Passage given -
How Gaming Helped Me Find The Place Where I Fit In
For some people, gaming is a waste of time. Some people say that gaming can make you violent. Sigh. So some people say. For others, gaming is their happy place. The place where they’ve met their best friends, where they’ve met their friends for life, their partners, it’s the place where they can identify with other people. And if you’re a saucy tomboy, like myself, i.e. a social misfit amongst other women, gaming may be the place where you fit in most, the place where you feel like you belong the most- amongst other like-minded introverts and people who both accept and respect you.
For as long as I can remember, I’ve felt like I don’t fit in well with most people. Part of the reason, I’d say, has to do with my personality: I am an introvert. Yep. I always have been since my childhood. I prefer being alone to exercise my hobbies like reading and learning to play instruments over going out with hordes of friends on the weekend to enjoy more social activities. But this doesn’t mean that I don’t have any friends. On the contrary, I have friends that I talk to almost daily via social media applications and others that I see on a weekly basis at church. And I have other friends that though we don’t see each other often we gather say at a friends house at some point for a potluck and a discussion of an upcoming outing.
But the other reason that I say I haven’t fit in well, is due to the fact that I don’t find that I am like many other people. Here I speak generally though I think this can also be applied separately to women. I didn’t grow up a very feminine girl. And I guess that’s where it all started. I was a “weird” kid. And I was more specifically, a weird girl. My female classmates and I were very different. I grew up in the 1990s, that era where Barbies, pink nail polish, black chokers, the Spice Girls and Britney Spears were all the rage. This is what most girls liked and were into. They would come to school looking fresh out of the hair salon- puffy black curls done, fingernails painted, jean shorts and white tanks on point .

Aim of the exercise - In the essay on gaming and fitting in, copy everything from "How Gaming Helped" down to "and respect you.". The items after this point aren't needed here.

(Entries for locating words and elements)
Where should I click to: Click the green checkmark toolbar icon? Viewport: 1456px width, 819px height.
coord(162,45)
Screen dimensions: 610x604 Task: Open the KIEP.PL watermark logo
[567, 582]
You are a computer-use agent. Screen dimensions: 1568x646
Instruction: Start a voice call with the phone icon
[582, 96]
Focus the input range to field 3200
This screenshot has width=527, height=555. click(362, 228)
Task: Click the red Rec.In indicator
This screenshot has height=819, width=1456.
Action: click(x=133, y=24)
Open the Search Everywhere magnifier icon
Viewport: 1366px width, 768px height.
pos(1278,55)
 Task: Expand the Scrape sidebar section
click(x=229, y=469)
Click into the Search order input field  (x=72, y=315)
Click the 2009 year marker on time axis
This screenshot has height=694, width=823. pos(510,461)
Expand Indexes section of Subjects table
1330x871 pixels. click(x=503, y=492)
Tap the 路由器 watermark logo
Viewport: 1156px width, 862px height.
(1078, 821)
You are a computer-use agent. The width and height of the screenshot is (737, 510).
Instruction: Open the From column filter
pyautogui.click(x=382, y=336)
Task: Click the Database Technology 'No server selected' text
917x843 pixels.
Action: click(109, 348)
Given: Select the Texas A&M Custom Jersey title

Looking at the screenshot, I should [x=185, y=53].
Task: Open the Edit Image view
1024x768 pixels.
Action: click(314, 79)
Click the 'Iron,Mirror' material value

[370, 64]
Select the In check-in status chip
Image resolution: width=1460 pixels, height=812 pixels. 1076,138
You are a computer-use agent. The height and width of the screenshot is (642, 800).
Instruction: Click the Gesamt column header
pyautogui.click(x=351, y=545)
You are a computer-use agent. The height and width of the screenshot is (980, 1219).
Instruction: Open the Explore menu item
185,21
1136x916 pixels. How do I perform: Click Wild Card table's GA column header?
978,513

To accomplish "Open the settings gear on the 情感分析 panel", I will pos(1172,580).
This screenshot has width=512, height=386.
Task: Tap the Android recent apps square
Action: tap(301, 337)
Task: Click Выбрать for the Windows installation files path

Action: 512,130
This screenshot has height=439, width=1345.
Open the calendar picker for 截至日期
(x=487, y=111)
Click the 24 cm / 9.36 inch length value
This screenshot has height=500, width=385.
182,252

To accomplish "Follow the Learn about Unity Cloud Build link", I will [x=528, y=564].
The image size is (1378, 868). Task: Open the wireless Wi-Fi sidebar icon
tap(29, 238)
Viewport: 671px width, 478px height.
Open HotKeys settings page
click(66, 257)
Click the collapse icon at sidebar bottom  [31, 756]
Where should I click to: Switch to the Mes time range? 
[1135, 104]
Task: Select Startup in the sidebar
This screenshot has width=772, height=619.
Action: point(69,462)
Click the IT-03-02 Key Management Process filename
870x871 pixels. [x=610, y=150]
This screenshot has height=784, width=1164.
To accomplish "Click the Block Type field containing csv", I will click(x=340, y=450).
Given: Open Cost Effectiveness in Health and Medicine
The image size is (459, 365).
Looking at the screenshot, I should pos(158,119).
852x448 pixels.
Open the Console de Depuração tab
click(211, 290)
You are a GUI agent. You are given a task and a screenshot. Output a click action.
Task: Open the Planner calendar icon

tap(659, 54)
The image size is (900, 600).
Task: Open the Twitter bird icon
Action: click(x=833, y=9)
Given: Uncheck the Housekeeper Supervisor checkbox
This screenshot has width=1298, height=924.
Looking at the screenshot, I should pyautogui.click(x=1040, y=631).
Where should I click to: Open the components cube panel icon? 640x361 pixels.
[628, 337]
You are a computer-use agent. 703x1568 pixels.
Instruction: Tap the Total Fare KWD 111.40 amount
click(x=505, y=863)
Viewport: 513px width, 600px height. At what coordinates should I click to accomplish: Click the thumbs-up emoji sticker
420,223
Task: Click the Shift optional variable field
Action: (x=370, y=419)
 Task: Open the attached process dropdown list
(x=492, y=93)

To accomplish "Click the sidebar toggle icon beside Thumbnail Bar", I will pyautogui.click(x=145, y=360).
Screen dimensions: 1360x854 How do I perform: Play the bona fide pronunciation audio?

Expected answer -
How Gaming Helped Me Find The Place Where I Fit In
For some people, gaming is a waste of time. Some people say that gaming can make you violent. Sigh. So some people say. For others, gaming is their happy place. The place where they’ve met their best friends, where they’ve met their friends for life, their partners, it’s the place where they can identify with other people. And if you’re a saucy tomboy, like myself, i.e. a social misfit amongst other women, gaming may be the place where you fit in most, the place where you feel like you belong the most- amongst other like-minded introverts and people who both accept and respect you.